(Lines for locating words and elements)
[start]
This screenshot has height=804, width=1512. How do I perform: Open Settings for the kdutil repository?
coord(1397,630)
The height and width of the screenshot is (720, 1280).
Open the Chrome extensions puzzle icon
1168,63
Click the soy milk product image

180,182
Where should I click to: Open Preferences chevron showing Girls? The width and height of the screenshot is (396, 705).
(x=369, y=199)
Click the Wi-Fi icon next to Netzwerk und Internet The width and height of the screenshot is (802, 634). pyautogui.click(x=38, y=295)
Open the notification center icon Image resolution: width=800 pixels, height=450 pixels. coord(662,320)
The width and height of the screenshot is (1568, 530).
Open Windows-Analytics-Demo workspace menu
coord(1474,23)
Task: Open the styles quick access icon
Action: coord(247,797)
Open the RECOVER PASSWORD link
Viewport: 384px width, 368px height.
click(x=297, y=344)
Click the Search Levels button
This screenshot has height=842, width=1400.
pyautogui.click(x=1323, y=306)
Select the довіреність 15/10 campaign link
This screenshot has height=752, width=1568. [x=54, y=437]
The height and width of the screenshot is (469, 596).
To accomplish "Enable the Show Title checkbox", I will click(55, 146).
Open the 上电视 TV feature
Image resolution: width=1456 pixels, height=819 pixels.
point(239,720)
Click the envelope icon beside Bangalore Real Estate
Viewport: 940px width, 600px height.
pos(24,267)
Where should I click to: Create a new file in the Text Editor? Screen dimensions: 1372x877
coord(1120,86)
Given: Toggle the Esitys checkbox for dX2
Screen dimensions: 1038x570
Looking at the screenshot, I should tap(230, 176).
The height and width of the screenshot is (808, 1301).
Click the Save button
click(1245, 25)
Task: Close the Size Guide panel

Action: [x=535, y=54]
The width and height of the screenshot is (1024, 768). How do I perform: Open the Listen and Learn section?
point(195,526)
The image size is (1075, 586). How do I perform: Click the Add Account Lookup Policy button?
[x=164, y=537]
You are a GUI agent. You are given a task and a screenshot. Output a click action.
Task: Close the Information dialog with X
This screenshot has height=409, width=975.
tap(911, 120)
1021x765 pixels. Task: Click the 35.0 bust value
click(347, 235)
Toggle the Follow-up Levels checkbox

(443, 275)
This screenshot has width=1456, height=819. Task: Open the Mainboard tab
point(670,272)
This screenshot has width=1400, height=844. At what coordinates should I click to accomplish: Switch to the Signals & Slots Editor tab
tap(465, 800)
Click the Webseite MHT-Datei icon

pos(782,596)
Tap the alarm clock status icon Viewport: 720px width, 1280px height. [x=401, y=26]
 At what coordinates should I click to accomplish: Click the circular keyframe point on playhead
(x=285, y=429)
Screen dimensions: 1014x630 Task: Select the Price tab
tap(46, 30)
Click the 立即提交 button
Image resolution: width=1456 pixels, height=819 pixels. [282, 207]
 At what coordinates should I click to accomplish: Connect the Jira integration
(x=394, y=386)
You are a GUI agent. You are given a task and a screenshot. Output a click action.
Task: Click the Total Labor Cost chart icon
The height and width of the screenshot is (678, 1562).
[end]
## WHAT THE EXERCISE ASKS:
Rewrite all of the lines above, swapping "Save" for "Apply" and leaving everything else unchanged.

## TASK SOLUTION:
This screenshot has height=804, width=1512. How do I perform: Open Settings for the kdutil repository?
coord(1397,630)
The height and width of the screenshot is (720, 1280).
Open the Chrome extensions puzzle icon
1168,63
Click the soy milk product image

180,182
Where should I click to: Open Preferences chevron showing Girls? The width and height of the screenshot is (396, 705).
(x=369, y=199)
Click the Wi-Fi icon next to Netzwerk und Internet The width and height of the screenshot is (802, 634). pyautogui.click(x=38, y=295)
Open the notification center icon Image resolution: width=800 pixels, height=450 pixels. coord(662,320)
The width and height of the screenshot is (1568, 530).
Open Windows-Analytics-Demo workspace menu
coord(1474,23)
Task: Open the styles quick access icon
Action: coord(247,797)
Open the RECOVER PASSWORD link
Viewport: 384px width, 368px height.
click(x=297, y=344)
Click the Search Levels button
This screenshot has height=842, width=1400.
pyautogui.click(x=1323, y=306)
Select the довіреність 15/10 campaign link
This screenshot has height=752, width=1568. [x=54, y=437]
The height and width of the screenshot is (469, 596).
To accomplish "Enable the Show Title checkbox", I will click(55, 146).
Open the 上电视 TV feature
Image resolution: width=1456 pixels, height=819 pixels.
point(239,720)
Click the envelope icon beside Bangalore Real Estate
Viewport: 940px width, 600px height.
pos(24,267)
Where should I click to: Create a new file in the Text Editor? Screen dimensions: 1372x877
coord(1120,86)
Given: Toggle the Esitys checkbox for dX2
Screen dimensions: 1038x570
Looking at the screenshot, I should tap(230, 176).
The height and width of the screenshot is (808, 1301).
Click the Apply button
click(1245, 25)
Task: Close the Size Guide panel

Action: [x=535, y=54]
The width and height of the screenshot is (1024, 768). How do I perform: Open the Listen and Learn section?
point(195,526)
The image size is (1075, 586). How do I perform: Click the Add Account Lookup Policy button?
[x=164, y=537]
You are a GUI agent. You are given a task and a screenshot. Output a click action.
Task: Close the Information dialog with X
This screenshot has height=409, width=975.
tap(911, 120)
1021x765 pixels. Task: Click the 35.0 bust value
click(347, 235)
Toggle the Follow-up Levels checkbox

(443, 275)
This screenshot has width=1456, height=819. Task: Open the Mainboard tab
point(670,272)
This screenshot has width=1400, height=844. At what coordinates should I click to accomplish: Switch to the Signals & Slots Editor tab
tap(465, 800)
Click the Webseite MHT-Datei icon

pos(782,596)
Tap the alarm clock status icon Viewport: 720px width, 1280px height. [x=401, y=26]
 At what coordinates should I click to accomplish: Click the circular keyframe point on playhead
(x=285, y=429)
Screen dimensions: 1014x630 Task: Select the Price tab
tap(46, 30)
Click the 立即提交 button
Image resolution: width=1456 pixels, height=819 pixels. [282, 207]
 At what coordinates should I click to accomplish: Connect the Jira integration
(x=394, y=386)
You are a GUI agent. You are given a task and a screenshot. Output a click action.
Task: Click the Total Labor Cost chart icon
The height and width of the screenshot is (678, 1562).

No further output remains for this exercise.